Aim of the task:
The entries below should appear again in your reply, word for word.

Records provided:
····················
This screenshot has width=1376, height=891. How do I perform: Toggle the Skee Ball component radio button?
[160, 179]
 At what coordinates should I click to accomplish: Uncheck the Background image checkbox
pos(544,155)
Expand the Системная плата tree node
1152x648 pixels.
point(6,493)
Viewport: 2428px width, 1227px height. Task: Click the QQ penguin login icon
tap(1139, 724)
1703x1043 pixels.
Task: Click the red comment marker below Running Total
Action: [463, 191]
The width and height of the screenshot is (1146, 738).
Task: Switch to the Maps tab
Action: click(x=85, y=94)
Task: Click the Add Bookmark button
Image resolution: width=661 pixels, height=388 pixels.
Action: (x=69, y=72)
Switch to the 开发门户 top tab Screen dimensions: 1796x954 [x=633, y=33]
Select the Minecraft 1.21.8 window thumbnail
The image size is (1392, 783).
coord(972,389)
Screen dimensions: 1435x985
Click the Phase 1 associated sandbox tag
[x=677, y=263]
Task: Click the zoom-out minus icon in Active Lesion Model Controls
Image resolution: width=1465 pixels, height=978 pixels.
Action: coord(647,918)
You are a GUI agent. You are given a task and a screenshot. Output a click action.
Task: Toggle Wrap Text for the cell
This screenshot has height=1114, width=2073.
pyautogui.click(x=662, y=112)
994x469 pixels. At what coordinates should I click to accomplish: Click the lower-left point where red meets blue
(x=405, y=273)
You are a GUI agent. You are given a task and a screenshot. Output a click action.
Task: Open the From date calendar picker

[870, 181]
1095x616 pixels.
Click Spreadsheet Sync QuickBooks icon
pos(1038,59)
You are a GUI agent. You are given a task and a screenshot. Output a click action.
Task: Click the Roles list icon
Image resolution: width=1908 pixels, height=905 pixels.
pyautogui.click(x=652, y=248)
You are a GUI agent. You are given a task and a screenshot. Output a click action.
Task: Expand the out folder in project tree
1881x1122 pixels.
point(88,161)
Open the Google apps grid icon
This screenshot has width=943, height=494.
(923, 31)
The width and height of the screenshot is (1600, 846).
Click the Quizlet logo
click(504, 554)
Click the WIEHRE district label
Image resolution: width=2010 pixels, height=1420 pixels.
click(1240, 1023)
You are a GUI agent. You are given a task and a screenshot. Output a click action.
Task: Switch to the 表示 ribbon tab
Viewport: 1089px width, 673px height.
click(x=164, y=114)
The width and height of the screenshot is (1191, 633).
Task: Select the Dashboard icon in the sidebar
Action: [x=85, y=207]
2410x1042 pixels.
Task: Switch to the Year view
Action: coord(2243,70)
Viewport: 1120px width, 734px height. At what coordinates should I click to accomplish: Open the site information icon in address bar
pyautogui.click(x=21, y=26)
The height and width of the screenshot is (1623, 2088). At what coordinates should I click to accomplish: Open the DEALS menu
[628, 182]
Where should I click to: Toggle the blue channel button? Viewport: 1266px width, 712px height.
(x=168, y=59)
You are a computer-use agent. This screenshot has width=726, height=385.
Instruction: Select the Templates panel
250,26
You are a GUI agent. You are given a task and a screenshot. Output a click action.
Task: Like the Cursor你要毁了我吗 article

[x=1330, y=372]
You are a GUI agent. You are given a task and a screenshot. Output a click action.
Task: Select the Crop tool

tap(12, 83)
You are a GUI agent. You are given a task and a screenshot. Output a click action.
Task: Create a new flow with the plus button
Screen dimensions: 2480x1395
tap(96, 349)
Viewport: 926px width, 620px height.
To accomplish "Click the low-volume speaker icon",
····················
Result of this task:
This screenshot has width=1376, height=891. How do I perform: Toggle the Skee Ball component radio button?
[160, 179]
 At what coordinates should I click to accomplish: Uncheck the Background image checkbox
pos(544,155)
Expand the Системная плата tree node
1152x648 pixels.
point(6,493)
Viewport: 2428px width, 1227px height. Task: Click the QQ penguin login icon
tap(1139, 724)
1703x1043 pixels.
Task: Click the red comment marker below Running Total
Action: [463, 191]
The width and height of the screenshot is (1146, 738).
Task: Switch to the Maps tab
Action: click(x=85, y=94)
Task: Click the Add Bookmark button
Image resolution: width=661 pixels, height=388 pixels.
Action: (x=69, y=72)
Switch to the 开发门户 top tab Screen dimensions: 1796x954 [x=633, y=33]
Select the Minecraft 1.21.8 window thumbnail
The image size is (1392, 783).
coord(972,389)
Screen dimensions: 1435x985
Click the Phase 1 associated sandbox tag
[x=677, y=263]
Task: Click the zoom-out minus icon in Active Lesion Model Controls
Image resolution: width=1465 pixels, height=978 pixels.
Action: coord(647,918)
You are a GUI agent. You are given a task and a screenshot. Output a click action.
Task: Toggle Wrap Text for the cell
This screenshot has height=1114, width=2073.
pyautogui.click(x=662, y=112)
994x469 pixels. At what coordinates should I click to accomplish: Click the lower-left point where red meets blue
(x=405, y=273)
You are a GUI agent. You are given a task and a screenshot. Output a click action.
Task: Open the From date calendar picker

[870, 181]
1095x616 pixels.
Click Spreadsheet Sync QuickBooks icon
pos(1038,59)
You are a GUI agent. You are given a task and a screenshot. Output a click action.
Task: Click the Roles list icon
Image resolution: width=1908 pixels, height=905 pixels.
pyautogui.click(x=652, y=248)
You are a GUI agent. You are given a task and a screenshot. Output a click action.
Task: Expand the out folder in project tree
1881x1122 pixels.
point(88,161)
Open the Google apps grid icon
This screenshot has width=943, height=494.
(923, 31)
The width and height of the screenshot is (1600, 846).
Click the Quizlet logo
click(504, 554)
Click the WIEHRE district label
Image resolution: width=2010 pixels, height=1420 pixels.
click(1240, 1023)
You are a GUI agent. You are given a task and a screenshot. Output a click action.
Task: Switch to the 表示 ribbon tab
Viewport: 1089px width, 673px height.
click(x=164, y=114)
The width and height of the screenshot is (1191, 633).
Task: Select the Dashboard icon in the sidebar
Action: [x=85, y=207]
2410x1042 pixels.
Task: Switch to the Year view
Action: coord(2243,70)
Viewport: 1120px width, 734px height. At what coordinates should I click to accomplish: Open the site information icon in address bar
pyautogui.click(x=21, y=26)
The height and width of the screenshot is (1623, 2088). At what coordinates should I click to accomplish: Open the DEALS menu
[628, 182]
Where should I click to: Toggle the blue channel button? Viewport: 1266px width, 712px height.
(x=168, y=59)
You are a computer-use agent. This screenshot has width=726, height=385.
Instruction: Select the Templates panel
250,26
You are a GUI agent. You are given a task and a screenshot. Output a click action.
Task: Like the Cursor你要毁了我吗 article

[x=1330, y=372]
You are a GUI agent. You are given a task and a screenshot. Output a click action.
Task: Select the Crop tool

tap(12, 83)
You are a GUI agent. You are given a task and a screenshot. Output a click action.
Task: Create a new flow with the plus button
Screen dimensions: 2480x1395
tap(96, 349)
Viewport: 926px width, 620px height.
To accomplish "Click the low-volume speaker icon",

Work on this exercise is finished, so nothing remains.